He frowned. Not only no relation, the man had no idea what his namesake had done for improvisational jazz in the sixties. He reorganized himself and opened his mouth to speak.
CJ jumped him. “Harris is investigating an embassy invasion.”
Harris glared over his shoulder at his local counterpart.
“Just letting him know,” CJ said. “In case he’s wondering who’s going to be arresting him.”
“Do you have any evidence to warrant an arrest?” Harris asked. When CJ looked away, he continued, “Let’s not be escalating things here.”
CJ nodded.
Harris turned to me. “May we come in? I’d like to ask your professional opinion on something.”
He held up a laptop and handed over my newspaper.
I checked the Post’s headlines. “Holy shit, #HuntersFail? 365 dead? Worst air disaster since Tenerife and—”
“Been all over the news, Stearne,” CJ snarled. “Where you been?”
Harris tossed another hairy eyeball at him, then gestured inside.
I ushered them into the kitchen and seated them at my breakfast table. “Coffee?”
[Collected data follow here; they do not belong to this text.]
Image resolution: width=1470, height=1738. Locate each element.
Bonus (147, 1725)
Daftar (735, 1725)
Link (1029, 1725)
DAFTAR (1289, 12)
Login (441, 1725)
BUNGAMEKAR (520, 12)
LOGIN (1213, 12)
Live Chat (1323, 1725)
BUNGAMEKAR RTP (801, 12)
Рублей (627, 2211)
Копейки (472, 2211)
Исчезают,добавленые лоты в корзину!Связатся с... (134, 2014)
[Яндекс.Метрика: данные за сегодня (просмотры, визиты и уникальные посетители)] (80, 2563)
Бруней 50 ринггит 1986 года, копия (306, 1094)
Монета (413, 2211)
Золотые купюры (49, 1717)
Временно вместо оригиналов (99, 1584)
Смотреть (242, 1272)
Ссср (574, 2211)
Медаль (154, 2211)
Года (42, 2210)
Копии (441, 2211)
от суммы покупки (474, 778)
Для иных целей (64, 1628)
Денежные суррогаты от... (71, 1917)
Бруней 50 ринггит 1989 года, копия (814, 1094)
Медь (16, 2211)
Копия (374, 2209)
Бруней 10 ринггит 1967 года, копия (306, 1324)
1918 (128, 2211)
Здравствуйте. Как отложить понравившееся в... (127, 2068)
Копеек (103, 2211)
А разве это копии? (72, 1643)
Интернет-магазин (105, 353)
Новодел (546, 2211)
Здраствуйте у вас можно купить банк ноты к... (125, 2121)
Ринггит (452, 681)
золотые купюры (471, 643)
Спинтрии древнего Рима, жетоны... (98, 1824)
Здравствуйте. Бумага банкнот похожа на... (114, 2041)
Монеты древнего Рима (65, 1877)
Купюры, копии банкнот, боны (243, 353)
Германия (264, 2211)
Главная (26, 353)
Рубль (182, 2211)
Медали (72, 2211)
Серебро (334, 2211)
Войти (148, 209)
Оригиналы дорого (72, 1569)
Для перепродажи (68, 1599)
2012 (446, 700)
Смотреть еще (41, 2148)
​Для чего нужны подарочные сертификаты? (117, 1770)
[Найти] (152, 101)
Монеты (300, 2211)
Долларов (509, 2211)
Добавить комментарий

“Kind of late for that, isn’t it?” CJ asked.
“I’d love me some.” Harris smiled a little gratitude.
I put the kettle on and joined them at the table.
Harris set up his laptop and started a video. A black-clad figure flitted between buildings, an assault rifle slung over body armor, a pistol in his hand.
“Do you recognize this man?” Harris asked.
“Do you have any close-ups of this person’s face?” I asked.
“He’s about your height.”
“So that’s a ‘no’ on the face?”
“He’s wearing what looks like body armor.”
“You don’t say.”
“I do say. And to me, it looks like Sabel body armor.”
I reached over his wrist and paused it on a full-frame view of the intruder and pointed at the screen. “Sabel armor doesn’t have a Nike swoosh on it.”
Both detectives looked at the swoosh as if seeing it for the first time.
Mercury stood between them pumping a fist in the air. Hey homie, who’s an awesome god now, huh? Who told you to slip a Nike shirt over your armor? C’mon, bro—props!
The kettle whistle started building up. I got up, folded a cone filter into my Chemex coffee maker, ground some beans, and put them in. I called over the growing whistle, “Do you have a head shot?”
“He wore a balaclava,” Harris said.
I poured in steaming water. “Let’s see.”
Coffee pot in hand, I filled the filter and let it drip. I rejoined them at the table. Harris teed up a clip, paused it, zoomed in, and pointed.
“Quite a chin on that guy,” I said.
Both detectives snapped their eyes to the screen as if seeing the significant chin for the first time.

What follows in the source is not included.